Diário de Bordo - II De surpresa, sem que tenha havido uma formal declaração de guerra, na manhã de 7 de Dezembro de 1941, vagas sucessivas de aviões japoneses, bombardearam a base aeronaval  norte-americana de Pearl Harbor, situada, na ilha de Oabu no Hawai. O ataque das esquadrilhas da  Marinha Imperial Japonesa danificou ou destruiu 21 navios de guerra e 347 aviões, matando cerca de 2400 pessoas e ferindo aproximadamente 2000 (militares e civis). Depósitos de carburante e de munições e armamento foram também inutilizados. O presidente Roosevelt, através da rádio, fez um discurso dramático, salientando o carácter pérfido do governo nipónico e formalizando o estado de guerra entre a nação americana e o Japão – a II Guerra Mundial, que desde à mais de um ano fora desencadeada na Europa passava a travar-se também no Pacífico.

Uma onda de racismo anti-asiático,  percorreu o mundo ocidental, visando sobretudo os japoneses – se tinham os olhos em bico não podiam ser bons. Quando, em 6 e 9 de Agosto de 1945, bombas nucleares destruíram Hiroxima e Nagasáqui, matando duzentas mil pessoas, os rapazes do Enola-Gay foram heróis (não tinham os olhos em bico). Não estamos a desculpar a malandragem de politicos e militares que rodeava o imperador Hirohito – era uma cáfila de bandidos, fascistóides e desumanos. Porém, antes das conclusões, queríamos lembrar aquela manhã de 1967 em que caças israelitas, voando rentes ao mar para não ser detectados pelos radares, destruíram a força aérea egípcia no solo. Não houve declaração de guerra, apenas o pressuposto de que o Egipto se preparava para atacar Israel. Pearl Harbor foi um ataque cobarde, o Sinai uma demonstração da inteligência hebraica; não foi uma acção vil e desonrosa – deram-lhe o nome de «guerra preventiva».

Depois do golpe terrível que para Castela a derrota em Aljubarrota significou, dizia-se por Toledo que fora «uma vitória sem  honra» – Nuno Álvares andara pelas prisões recrutando ladrões, assassinos, alguns condenados à forca, prometendo-lhes a liberdade se lutassem com bravura. Os cavaleiros castelhanos eram desmontados por grupos desses rapazes e o peso das armaduras impedia-os de se levantar. Os «heróis» apanhados nos presídios enfiavam-lhes punhais longos  afiados nas juntas desprotegidas das armaduras… Vitória sem honra? E os famosos trons, canhões em pedra que, por acaso explodiam, matando mais artilheiros do que inimigos – João II de Castela, mandou-nos alguns exemplares para ficarmos em igualdade?

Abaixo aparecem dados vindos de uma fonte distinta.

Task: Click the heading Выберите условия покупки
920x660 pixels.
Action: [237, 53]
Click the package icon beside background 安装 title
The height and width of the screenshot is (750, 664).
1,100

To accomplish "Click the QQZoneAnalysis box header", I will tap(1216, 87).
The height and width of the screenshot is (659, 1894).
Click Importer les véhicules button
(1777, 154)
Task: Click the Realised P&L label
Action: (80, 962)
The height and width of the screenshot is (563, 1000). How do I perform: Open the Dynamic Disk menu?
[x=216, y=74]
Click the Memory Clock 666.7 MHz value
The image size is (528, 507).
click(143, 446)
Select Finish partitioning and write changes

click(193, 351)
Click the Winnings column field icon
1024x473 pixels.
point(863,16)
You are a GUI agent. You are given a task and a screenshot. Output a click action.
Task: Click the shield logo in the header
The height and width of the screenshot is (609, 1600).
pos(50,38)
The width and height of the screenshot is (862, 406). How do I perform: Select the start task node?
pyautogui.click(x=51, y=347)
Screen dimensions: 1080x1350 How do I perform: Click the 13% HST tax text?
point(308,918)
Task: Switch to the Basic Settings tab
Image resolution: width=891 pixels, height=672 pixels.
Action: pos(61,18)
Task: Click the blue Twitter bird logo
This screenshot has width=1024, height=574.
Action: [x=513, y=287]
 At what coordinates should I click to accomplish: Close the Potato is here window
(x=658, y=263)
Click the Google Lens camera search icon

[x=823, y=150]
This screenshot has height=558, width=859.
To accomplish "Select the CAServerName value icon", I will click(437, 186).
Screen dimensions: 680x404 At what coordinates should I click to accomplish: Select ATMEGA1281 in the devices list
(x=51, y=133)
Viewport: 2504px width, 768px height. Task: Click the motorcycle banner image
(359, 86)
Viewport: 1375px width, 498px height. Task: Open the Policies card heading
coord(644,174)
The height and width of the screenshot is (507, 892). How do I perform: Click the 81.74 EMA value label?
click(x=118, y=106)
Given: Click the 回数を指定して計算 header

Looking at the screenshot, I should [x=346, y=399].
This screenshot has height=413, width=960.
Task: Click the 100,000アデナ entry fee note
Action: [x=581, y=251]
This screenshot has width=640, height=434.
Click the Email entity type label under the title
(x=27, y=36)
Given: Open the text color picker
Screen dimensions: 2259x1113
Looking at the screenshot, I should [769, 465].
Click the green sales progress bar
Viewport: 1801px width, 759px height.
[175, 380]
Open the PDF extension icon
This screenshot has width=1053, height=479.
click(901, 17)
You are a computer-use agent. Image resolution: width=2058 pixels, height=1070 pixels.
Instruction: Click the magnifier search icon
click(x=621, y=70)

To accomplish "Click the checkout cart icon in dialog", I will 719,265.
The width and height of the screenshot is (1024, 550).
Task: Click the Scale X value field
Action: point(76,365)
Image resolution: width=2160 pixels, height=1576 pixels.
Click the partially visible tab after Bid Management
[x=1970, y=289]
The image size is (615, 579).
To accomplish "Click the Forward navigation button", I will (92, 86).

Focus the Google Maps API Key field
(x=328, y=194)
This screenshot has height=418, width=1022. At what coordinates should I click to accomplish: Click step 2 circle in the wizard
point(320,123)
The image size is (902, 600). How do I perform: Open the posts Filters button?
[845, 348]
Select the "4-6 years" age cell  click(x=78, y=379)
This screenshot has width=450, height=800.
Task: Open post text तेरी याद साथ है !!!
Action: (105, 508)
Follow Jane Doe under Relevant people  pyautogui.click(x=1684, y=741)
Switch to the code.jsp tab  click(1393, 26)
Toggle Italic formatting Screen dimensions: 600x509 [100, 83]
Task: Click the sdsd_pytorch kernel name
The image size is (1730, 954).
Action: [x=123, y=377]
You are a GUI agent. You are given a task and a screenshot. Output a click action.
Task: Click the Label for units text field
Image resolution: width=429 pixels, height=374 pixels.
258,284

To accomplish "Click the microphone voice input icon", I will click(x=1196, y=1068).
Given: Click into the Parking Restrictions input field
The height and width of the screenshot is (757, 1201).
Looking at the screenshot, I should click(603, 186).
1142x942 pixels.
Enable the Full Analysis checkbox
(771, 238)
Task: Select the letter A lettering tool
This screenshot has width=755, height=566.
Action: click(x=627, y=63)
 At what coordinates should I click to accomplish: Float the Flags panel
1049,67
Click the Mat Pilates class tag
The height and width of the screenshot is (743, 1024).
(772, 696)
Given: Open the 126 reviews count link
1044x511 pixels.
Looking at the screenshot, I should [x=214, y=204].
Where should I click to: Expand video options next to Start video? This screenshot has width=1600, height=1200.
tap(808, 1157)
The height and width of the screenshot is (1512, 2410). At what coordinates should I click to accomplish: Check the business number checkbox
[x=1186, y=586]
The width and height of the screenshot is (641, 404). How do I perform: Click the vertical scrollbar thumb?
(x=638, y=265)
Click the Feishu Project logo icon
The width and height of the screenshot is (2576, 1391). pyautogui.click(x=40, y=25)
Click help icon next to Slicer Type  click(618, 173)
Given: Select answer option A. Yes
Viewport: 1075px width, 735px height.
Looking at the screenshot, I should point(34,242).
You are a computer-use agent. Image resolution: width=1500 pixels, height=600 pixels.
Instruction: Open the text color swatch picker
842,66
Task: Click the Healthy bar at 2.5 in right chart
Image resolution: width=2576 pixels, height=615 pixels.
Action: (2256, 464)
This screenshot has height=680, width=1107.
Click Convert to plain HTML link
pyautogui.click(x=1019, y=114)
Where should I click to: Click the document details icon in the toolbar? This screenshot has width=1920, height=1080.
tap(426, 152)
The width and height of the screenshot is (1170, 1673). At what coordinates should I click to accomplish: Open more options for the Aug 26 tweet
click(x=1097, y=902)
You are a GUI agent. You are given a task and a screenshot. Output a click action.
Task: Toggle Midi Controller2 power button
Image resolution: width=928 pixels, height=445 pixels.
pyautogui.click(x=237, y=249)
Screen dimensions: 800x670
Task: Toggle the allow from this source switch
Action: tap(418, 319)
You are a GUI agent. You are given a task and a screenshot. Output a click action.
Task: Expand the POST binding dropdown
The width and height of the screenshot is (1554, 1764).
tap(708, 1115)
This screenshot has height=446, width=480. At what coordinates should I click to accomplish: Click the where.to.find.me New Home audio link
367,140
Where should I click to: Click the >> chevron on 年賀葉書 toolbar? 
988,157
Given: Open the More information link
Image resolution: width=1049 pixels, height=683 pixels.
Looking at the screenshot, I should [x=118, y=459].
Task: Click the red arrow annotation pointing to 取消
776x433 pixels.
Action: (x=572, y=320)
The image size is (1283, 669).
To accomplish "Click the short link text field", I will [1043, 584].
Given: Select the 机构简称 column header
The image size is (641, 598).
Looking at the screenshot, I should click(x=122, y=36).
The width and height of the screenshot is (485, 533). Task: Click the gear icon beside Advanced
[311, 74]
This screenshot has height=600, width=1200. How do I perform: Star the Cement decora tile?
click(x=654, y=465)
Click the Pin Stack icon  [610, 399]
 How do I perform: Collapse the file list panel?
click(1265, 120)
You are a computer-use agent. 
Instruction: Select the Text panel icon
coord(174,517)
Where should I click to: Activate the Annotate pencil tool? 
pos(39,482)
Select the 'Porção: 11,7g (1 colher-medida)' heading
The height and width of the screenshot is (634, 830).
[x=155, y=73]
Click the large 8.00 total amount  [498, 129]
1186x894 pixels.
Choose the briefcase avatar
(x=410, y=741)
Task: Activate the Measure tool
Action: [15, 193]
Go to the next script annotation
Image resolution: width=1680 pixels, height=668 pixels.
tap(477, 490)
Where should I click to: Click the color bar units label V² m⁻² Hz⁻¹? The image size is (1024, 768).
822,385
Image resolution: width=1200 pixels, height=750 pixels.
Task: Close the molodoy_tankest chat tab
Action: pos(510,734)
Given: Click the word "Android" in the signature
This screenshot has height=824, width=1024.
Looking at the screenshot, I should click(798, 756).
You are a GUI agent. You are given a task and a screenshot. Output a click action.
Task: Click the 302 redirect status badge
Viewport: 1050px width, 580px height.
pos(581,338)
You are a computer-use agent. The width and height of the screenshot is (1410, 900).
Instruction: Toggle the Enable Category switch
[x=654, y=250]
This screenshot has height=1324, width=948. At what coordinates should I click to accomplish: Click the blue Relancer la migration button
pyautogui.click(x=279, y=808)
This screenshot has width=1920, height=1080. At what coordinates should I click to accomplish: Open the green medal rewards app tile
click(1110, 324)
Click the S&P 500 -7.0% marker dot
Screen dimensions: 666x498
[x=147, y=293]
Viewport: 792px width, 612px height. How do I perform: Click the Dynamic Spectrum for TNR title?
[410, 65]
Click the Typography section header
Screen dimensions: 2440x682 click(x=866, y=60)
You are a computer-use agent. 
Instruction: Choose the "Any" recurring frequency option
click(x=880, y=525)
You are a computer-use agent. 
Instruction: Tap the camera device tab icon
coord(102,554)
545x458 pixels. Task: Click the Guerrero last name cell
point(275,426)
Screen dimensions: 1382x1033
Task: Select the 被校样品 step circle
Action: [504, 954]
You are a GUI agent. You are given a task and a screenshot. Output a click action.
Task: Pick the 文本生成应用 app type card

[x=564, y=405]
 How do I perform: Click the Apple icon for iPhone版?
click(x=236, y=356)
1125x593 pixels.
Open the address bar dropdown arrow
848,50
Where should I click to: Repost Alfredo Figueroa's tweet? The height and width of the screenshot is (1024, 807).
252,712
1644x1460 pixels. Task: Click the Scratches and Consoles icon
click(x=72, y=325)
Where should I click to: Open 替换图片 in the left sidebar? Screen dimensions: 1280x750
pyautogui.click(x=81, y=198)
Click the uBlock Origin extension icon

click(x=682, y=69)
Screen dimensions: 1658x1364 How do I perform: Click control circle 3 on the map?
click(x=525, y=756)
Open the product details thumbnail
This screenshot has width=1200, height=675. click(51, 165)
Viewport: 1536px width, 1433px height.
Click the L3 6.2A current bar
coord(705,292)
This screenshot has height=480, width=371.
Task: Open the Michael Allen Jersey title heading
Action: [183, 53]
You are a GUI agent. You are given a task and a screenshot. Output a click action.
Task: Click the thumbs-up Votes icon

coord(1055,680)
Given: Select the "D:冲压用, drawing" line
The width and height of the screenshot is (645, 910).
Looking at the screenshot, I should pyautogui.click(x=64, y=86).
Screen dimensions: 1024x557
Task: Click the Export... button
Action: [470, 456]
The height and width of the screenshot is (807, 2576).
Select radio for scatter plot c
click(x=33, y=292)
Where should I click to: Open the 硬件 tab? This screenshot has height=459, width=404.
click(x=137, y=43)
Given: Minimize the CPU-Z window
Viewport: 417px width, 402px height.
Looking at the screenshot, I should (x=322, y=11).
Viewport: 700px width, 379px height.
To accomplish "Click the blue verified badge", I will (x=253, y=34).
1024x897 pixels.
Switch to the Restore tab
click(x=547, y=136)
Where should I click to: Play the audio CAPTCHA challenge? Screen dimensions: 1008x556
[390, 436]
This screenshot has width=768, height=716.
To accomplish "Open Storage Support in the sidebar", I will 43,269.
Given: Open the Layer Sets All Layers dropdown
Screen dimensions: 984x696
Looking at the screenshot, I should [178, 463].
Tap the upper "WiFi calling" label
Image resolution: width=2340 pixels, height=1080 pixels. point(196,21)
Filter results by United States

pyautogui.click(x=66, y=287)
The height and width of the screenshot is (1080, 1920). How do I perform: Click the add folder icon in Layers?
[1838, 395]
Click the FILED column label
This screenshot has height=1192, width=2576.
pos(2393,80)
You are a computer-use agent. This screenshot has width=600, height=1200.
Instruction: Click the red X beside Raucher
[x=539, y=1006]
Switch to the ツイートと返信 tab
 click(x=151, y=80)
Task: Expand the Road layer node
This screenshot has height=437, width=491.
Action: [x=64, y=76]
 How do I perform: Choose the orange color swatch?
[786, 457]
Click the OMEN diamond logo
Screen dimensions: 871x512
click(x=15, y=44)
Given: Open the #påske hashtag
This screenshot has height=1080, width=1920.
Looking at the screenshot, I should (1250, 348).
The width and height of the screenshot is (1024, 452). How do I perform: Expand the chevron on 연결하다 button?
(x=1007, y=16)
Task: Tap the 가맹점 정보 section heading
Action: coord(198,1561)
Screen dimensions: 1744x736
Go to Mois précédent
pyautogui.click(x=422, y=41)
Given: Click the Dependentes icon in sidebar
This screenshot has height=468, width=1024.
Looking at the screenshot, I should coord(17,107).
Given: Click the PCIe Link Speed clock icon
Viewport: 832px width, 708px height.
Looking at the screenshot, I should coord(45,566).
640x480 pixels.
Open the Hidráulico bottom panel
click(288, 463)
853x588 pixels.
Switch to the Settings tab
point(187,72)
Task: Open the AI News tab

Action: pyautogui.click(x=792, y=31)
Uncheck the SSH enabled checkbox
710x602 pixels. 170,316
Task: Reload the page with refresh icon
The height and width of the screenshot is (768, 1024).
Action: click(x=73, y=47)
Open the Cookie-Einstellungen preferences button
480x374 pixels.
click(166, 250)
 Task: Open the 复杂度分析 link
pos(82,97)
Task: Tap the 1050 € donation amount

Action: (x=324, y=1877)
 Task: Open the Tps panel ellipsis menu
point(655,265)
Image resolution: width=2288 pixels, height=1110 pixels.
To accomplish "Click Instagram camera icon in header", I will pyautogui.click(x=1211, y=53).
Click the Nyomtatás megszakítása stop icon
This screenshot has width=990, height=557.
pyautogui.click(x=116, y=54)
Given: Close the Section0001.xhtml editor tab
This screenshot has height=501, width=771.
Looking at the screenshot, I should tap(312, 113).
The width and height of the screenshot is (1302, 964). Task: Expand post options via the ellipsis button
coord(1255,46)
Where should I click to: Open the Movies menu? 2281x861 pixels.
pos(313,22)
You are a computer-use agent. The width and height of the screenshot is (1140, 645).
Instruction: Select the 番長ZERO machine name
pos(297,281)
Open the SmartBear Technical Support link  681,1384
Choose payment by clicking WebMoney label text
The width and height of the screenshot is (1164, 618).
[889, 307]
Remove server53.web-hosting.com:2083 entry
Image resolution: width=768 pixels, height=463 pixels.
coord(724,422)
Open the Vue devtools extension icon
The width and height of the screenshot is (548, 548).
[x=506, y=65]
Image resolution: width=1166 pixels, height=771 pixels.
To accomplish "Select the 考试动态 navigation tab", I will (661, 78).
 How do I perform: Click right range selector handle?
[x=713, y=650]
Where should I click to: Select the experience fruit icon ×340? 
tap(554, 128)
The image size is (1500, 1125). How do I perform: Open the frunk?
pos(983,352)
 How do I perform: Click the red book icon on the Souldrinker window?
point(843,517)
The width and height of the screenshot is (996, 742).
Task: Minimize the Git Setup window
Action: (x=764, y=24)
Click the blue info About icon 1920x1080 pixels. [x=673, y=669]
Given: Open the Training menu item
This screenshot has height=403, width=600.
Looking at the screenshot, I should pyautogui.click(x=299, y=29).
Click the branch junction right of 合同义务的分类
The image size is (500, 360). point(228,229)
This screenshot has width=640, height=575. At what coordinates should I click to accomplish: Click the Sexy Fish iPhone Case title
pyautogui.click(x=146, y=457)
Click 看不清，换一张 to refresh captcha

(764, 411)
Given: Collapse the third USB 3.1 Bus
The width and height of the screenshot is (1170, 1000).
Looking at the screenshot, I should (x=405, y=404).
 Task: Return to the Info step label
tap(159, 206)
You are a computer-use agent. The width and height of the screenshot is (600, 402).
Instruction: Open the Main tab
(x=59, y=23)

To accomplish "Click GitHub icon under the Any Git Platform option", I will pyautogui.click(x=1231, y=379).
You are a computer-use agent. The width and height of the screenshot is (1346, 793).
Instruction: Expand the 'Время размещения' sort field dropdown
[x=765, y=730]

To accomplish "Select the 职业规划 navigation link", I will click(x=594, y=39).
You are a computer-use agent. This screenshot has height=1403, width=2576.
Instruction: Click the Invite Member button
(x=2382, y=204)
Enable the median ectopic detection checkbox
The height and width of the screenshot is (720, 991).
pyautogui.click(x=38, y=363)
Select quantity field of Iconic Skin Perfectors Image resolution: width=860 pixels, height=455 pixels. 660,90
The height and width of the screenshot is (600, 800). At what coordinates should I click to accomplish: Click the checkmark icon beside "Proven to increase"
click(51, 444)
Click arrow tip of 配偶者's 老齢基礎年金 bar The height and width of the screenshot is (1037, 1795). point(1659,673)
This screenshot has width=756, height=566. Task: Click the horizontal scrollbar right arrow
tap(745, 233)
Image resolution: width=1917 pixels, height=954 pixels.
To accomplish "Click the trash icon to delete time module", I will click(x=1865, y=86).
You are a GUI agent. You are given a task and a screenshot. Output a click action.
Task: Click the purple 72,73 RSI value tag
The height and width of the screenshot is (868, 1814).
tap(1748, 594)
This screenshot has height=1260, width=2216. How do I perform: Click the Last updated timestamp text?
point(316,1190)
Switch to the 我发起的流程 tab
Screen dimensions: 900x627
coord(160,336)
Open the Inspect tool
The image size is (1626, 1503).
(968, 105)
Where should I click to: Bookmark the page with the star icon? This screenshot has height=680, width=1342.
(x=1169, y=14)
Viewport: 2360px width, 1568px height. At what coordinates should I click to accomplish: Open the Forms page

Podíamos escrever centenas de páginas sobre o que pormenores «desonrosos» têm contribuído para as vitórias militares – o papel da Winchester (de repetição) na vitória nortista na Guerra da Secessão americana, a desvantagem que para os soldados franceses, na guerra contra a Prússia, representaram os uniformes azuis e vermelho… A guerra é uma prova de que a mentalidade cavernícola se mantém acesa – o cassete ou o pedregulho foram substituídos por mísseis terra-ar. Como se denunciava aqui há dias num editorial, durante a II Guerra os grandes potentados industriais americanos negociavam com os seus parceiros alemães e vice-versa. A guerra é a prova de que somos racionais, mas não somos ainda pessoas,

Humanidade, compaixão, honra, são palavras de outro dicionário.